[Stored items from a collection]:
──────

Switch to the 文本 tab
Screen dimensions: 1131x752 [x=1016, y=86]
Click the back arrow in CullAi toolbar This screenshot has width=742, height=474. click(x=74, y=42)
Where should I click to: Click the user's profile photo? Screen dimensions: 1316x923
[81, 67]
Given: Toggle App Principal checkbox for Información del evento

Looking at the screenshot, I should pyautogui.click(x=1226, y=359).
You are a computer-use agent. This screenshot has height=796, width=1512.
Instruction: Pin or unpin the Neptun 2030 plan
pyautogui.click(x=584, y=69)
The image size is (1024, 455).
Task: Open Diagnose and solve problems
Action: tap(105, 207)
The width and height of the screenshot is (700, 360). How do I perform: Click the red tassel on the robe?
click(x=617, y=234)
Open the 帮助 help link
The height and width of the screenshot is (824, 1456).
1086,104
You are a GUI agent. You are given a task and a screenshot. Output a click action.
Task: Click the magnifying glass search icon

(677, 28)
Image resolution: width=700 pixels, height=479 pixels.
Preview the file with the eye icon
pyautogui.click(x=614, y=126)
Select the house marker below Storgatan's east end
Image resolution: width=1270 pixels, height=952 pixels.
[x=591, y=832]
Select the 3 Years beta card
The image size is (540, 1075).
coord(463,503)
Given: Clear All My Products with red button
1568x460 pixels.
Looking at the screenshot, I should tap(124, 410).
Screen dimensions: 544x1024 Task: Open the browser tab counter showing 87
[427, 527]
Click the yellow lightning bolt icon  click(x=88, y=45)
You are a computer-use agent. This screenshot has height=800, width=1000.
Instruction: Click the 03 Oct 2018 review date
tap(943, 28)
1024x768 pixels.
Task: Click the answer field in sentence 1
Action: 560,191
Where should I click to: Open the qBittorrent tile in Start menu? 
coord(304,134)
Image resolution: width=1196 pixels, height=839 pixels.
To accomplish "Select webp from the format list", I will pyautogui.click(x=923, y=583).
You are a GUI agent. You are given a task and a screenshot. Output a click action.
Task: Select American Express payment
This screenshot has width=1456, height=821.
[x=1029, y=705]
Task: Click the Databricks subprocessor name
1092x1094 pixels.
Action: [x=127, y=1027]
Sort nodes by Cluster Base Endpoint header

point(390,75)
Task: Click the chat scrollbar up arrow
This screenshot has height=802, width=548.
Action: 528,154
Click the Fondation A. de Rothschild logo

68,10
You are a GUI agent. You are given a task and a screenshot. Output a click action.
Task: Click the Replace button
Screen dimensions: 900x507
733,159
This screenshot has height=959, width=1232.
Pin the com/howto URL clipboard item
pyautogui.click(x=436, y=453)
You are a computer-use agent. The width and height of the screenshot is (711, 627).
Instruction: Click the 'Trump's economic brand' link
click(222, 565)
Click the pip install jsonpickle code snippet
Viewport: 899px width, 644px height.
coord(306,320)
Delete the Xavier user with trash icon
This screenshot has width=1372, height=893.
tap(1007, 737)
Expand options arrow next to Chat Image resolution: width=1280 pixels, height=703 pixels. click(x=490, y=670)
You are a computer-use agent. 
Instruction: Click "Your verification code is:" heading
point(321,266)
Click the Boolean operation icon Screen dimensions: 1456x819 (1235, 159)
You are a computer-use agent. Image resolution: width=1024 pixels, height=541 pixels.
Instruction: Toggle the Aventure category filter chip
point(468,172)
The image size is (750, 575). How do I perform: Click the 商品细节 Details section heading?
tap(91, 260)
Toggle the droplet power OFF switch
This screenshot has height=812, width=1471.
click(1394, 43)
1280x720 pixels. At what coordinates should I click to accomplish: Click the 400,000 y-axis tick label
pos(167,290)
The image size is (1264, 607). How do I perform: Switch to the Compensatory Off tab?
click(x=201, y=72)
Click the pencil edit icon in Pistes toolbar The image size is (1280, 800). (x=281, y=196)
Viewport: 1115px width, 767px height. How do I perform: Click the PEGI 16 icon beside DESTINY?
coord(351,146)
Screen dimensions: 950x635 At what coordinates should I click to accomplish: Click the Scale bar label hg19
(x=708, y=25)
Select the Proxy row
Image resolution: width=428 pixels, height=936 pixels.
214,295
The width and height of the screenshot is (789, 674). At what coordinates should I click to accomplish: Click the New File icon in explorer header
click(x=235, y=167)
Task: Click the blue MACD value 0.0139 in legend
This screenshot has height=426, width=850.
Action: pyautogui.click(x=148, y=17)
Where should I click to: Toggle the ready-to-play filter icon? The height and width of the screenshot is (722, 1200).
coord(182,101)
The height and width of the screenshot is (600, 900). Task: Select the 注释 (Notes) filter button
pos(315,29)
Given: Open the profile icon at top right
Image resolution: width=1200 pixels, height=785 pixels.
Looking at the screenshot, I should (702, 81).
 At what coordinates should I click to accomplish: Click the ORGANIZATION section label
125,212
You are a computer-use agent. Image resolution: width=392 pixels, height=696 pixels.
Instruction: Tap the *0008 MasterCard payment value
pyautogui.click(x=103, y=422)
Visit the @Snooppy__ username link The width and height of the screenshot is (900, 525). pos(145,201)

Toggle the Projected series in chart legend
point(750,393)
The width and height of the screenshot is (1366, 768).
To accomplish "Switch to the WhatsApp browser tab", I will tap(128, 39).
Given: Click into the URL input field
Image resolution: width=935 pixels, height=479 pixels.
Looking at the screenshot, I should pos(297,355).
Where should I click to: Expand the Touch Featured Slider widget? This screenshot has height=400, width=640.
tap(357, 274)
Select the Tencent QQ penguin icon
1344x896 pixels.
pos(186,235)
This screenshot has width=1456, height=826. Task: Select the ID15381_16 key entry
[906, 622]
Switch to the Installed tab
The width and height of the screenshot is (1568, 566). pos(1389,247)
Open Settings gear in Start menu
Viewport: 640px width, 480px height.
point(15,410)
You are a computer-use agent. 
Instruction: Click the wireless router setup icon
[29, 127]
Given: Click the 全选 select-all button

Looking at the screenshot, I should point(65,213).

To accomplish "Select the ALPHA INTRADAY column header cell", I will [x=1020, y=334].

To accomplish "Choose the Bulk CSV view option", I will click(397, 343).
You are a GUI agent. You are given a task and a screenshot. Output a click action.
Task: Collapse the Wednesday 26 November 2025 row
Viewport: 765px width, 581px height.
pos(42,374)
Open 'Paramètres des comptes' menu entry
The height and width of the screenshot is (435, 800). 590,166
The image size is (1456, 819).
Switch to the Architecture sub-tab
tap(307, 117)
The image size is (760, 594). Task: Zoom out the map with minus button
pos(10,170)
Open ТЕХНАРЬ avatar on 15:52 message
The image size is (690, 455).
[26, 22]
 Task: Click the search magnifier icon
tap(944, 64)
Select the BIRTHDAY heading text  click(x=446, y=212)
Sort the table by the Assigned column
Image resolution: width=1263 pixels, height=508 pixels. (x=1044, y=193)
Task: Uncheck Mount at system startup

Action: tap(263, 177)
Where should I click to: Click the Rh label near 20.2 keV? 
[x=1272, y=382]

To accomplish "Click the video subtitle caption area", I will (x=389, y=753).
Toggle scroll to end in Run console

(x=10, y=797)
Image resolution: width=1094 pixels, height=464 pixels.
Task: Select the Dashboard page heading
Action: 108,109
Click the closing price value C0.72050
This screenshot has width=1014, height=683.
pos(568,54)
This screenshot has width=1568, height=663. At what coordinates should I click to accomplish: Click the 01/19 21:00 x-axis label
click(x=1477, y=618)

──────

[Exercise requirements]:
Turn all of the records above into a Markdown table with the columns Row and Line, numbering each row and dropping any blank lines.

[Task response]:
| Row | Line |
|---|---|
| 1 | Switch to the 文本 tab |
| 2 | Screen dimensions: 1131x752 [x=1016, y=86] |
| 3 | Click the back arrow in CullAi toolbar This screenshot has width=742, height=474. click(x=74, y=42) |
| 4 | Where should I click to: Click the user's profile photo? Screen dimensions: 1316x923 |
| 5 | [81, 67] |
| 6 | Given: Toggle App Principal checkbox for Información del evento |
| 7 | Looking at the screenshot, I should pyautogui.click(x=1226, y=359). |
| 8 | You are a computer-use agent. This screenshot has height=796, width=1512. |
| 9 | Instruction: Pin or unpin the Neptun 2030 plan |
| 10 | pyautogui.click(x=584, y=69) |
| 11 | The image size is (1024, 455). |
| 12 | Task: Open Diagnose and solve problems |
| 13 | Action: tap(105, 207) |
| 14 | The width and height of the screenshot is (700, 360). How do I perform: Click the red tassel on the robe? |
| 15 | click(x=617, y=234) |
| 16 | Open the 帮助 help link |
| 17 | The height and width of the screenshot is (824, 1456). |
| 18 | 1086,104 |
| 19 | You are a GUI agent. You are given a task and a screenshot. Output a click action. |
| 20 | Task: Click the magnifying glass search icon |
| 21 | (677, 28) |
| 22 | Image resolution: width=700 pixels, height=479 pixels. |
| 23 | Preview the file with the eye icon |
| 24 | pyautogui.click(x=614, y=126) |
| 25 | Select the house marker below Storgatan's east end |
| 26 | Image resolution: width=1270 pixels, height=952 pixels. |
| 27 | [x=591, y=832] |
| 28 | Select the 3 Years beta card |
| 29 | The image size is (540, 1075). |
| 30 | coord(463,503) |
| 31 | Given: Clear All My Products with red button |
| 32 | 1568x460 pixels. |
| 33 | Looking at the screenshot, I should tap(124, 410). |
| 34 | Screen dimensions: 544x1024 Task: Open the browser tab counter showing 87 |
| 35 | [427, 527] |
| 36 | Click the yellow lightning bolt icon  click(x=88, y=45) |
| 37 | You are a computer-use agent. This screenshot has height=800, width=1000. |
| 38 | Instruction: Click the 03 Oct 2018 review date |
| 39 | tap(943, 28) |
| 40 | 1024x768 pixels. |
| 41 | Task: Click the answer field in sentence 1 |
| 42 | Action: 560,191 |
| 43 | Where should I click to: Open the qBittorrent tile in Start menu?  |
| 44 | coord(304,134) |
| 45 | Image resolution: width=1196 pixels, height=839 pixels. |
| 46 | To accomplish "Select webp from the format list", I will pyautogui.click(x=923, y=583). |
| 47 | You are a GUI agent. You are given a task and a screenshot. Output a click action. |
| 48 | Task: Select American Express payment |
| 49 | This screenshot has width=1456, height=821. |
| 50 | [x=1029, y=705] |
| 51 | Task: Click the Databricks subprocessor name |
| 52 | 1092x1094 pixels. |
| 53 | Action: [x=127, y=1027] |
| 54 | Sort nodes by Cluster Base Endpoint header |
| 55 | point(390,75) |
| 56 | Task: Click the chat scrollbar up arrow |
| 57 | This screenshot has height=802, width=548. |
| 58 | Action: 528,154 |
| 59 | Click the Fondation A. de Rothschild logo |
| 60 | 68,10 |
| 61 | You are a GUI agent. You are given a task and a screenshot. Output a click action. |
| 62 | Task: Click the Replace button |
| 63 | Screen dimensions: 900x507 |
| 64 | 733,159 |
| 65 | This screenshot has height=959, width=1232. |
| 66 | Pin the com/howto URL clipboard item |
| 67 | pyautogui.click(x=436, y=453) |
| 68 | You are a computer-use agent. The width and height of the screenshot is (711, 627). |
| 69 | Instruction: Click the 'Trump's economic brand' link |
| 70 | click(222, 565) |
| 71 | Click the pip install jsonpickle code snippet |
| 72 | Viewport: 899px width, 644px height. |
| 73 | coord(306,320) |
| 74 | Delete the Xavier user with trash icon |
| 75 | This screenshot has width=1372, height=893. |
| 76 | tap(1007, 737) |
| 77 | Expand options arrow next to Chat Image resolution: width=1280 pixels, height=703 pixels. click(x=490, y=670) |
| 78 | You are a computer-use agent.  |
| 79 | Instruction: Click "Your verification code is:" heading |
| 80 | point(321,266) |
| 81 | Click the Boolean operation icon Screen dimensions: 1456x819 (1235, 159) |
| 82 | You are a computer-use agent. Image resolution: width=1024 pixels, height=541 pixels. |
| 83 | Instruction: Toggle the Aventure category filter chip |
| 84 | point(468,172) |
| 85 | The image size is (750, 575). How do I perform: Click the 商品细节 Details section heading? |
| 86 | tap(91, 260) |
| 87 | Toggle the droplet power OFF switch |
| 88 | This screenshot has height=812, width=1471. |
| 89 | click(1394, 43) |
| 90 | 1280x720 pixels. At what coordinates should I click to accomplish: Click the 400,000 y-axis tick label |
| 91 | pos(167,290) |
| 92 | The image size is (1264, 607). How do I perform: Switch to the Compensatory Off tab? |
| 93 | click(x=201, y=72) |
| 94 | Click the pencil edit icon in Pistes toolbar The image size is (1280, 800). (x=281, y=196) |
| 95 | Viewport: 1115px width, 767px height. How do I perform: Click the PEGI 16 icon beside DESTINY? |
| 96 | coord(351,146) |
| 97 | Screen dimensions: 950x635 At what coordinates should I click to accomplish: Click the Scale bar label hg19 |
| 98 | (x=708, y=25) |
| 99 | Select the Proxy row |
| 100 | Image resolution: width=428 pixels, height=936 pixels. |
| 101 | 214,295 |
| 102 | The width and height of the screenshot is (789, 674). At what coordinates should I click to accomplish: Click the New File icon in explorer header |
| 103 | click(x=235, y=167) |
| 104 | Task: Click the blue MACD value 0.0139 in legend |
| 105 | This screenshot has height=426, width=850. |
| 106 | Action: pyautogui.click(x=148, y=17) |
| 107 | Where should I click to: Toggle the ready-to-play filter icon? The height and width of the screenshot is (722, 1200). |
| 108 | coord(182,101) |
| 109 | The height and width of the screenshot is (600, 900). Task: Select the 注释 (Notes) filter button |
| 110 | pos(315,29) |
| 111 | Given: Open the profile icon at top right |
| 112 | Image resolution: width=1200 pixels, height=785 pixels. |
| 113 | Looking at the screenshot, I should (702, 81). |
| 114 |  At what coordinates should I click to accomplish: Click the ORGANIZATION section label |
| 115 | 125,212 |
| 116 | You are a computer-use agent. Image resolution: width=392 pixels, height=696 pixels. |
| 117 | Instruction: Tap the *0008 MasterCard payment value |
| 118 | pyautogui.click(x=103, y=422) |
| 119 | Visit the @Snooppy__ username link The width and height of the screenshot is (900, 525). pos(145,201) |
| 120 | Toggle the Projected series in chart legend |
| 121 | point(750,393) |
| 122 | The width and height of the screenshot is (1366, 768). |
| 123 | To accomplish "Switch to the WhatsApp browser tab", I will tap(128, 39). |
| 124 | Given: Click into the URL input field |
| 125 | Image resolution: width=935 pixels, height=479 pixels. |
| 126 | Looking at the screenshot, I should pos(297,355). |
| 127 | Where should I click to: Expand the Touch Featured Slider widget? This screenshot has height=400, width=640. |
| 128 | tap(357, 274) |
| 129 | Select the Tencent QQ penguin icon |
| 130 | 1344x896 pixels. |
| 131 | pos(186,235) |
| 132 | This screenshot has width=1456, height=826. Task: Select the ID15381_16 key entry |
| 133 | [906, 622] |
| 134 | Switch to the Installed tab |
| 135 | The width and height of the screenshot is (1568, 566). pos(1389,247) |
| 136 | Open Settings gear in Start menu |
| 137 | Viewport: 640px width, 480px height. |
| 138 | point(15,410) |
| 139 | You are a computer-use agent.  |
| 140 | Instruction: Click the wireless router setup icon |
| 141 | [29, 127] |
| 142 | Given: Click the 全选 select-all button |
| 143 | Looking at the screenshot, I should point(65,213). |
| 144 | To accomplish "Select the ALPHA INTRADAY column header cell", I will [x=1020, y=334]. |
| 145 | To accomplish "Choose the Bulk CSV view option", I will click(397, 343). |
| 146 | You are a GUI agent. You are given a task and a screenshot. Output a click action. |
| 147 | Task: Collapse the Wednesday 26 November 2025 row |
| 148 | Viewport: 765px width, 581px height. |
| 149 | pos(42,374) |
| 150 | Open 'Paramètres des comptes' menu entry |
| 151 | The height and width of the screenshot is (435, 800). 590,166 |
| 152 | The image size is (1456, 819). |
| 153 | Switch to the Architecture sub-tab |
| 154 | tap(307, 117) |
| 155 | The image size is (760, 594). Task: Zoom out the map with minus button |
| 156 | pos(10,170) |
| 157 | Open ТЕХНАРЬ avatar on 15:52 message |
| 158 | The image size is (690, 455). |
| 159 | [26, 22] |
| 160 |  Task: Click the search magnifier icon |
| 161 | tap(944, 64) |
| 162 | Select the BIRTHDAY heading text  click(x=446, y=212) |
| 163 | Sort the table by the Assigned column |
| 164 | Image resolution: width=1263 pixels, height=508 pixels. (x=1044, y=193) |
| 165 | Task: Uncheck Mount at system startup |
| 166 | Action: tap(263, 177) |
| 167 | Where should I click to: Click the Rh label near 20.2 keV?  |
| 168 | [x=1272, y=382] |
| 169 | To accomplish "Click the video subtitle caption area", I will (x=389, y=753). |
| 170 | Toggle scroll to end in Run console |
| 171 | (x=10, y=797) |
| 172 | Image resolution: width=1094 pixels, height=464 pixels. |
| 173 | Task: Select the Dashboard page heading |
| 174 | Action: 108,109 |
| 175 | Click the closing price value C0.72050 |
| 176 | This screenshot has width=1014, height=683. |
| 177 | pos(568,54) |
| 178 | This screenshot has width=1568, height=663. At what coordinates should I click to accomplish: Click the 01/19 21:00 x-axis label |
| 179 | click(x=1477, y=618) |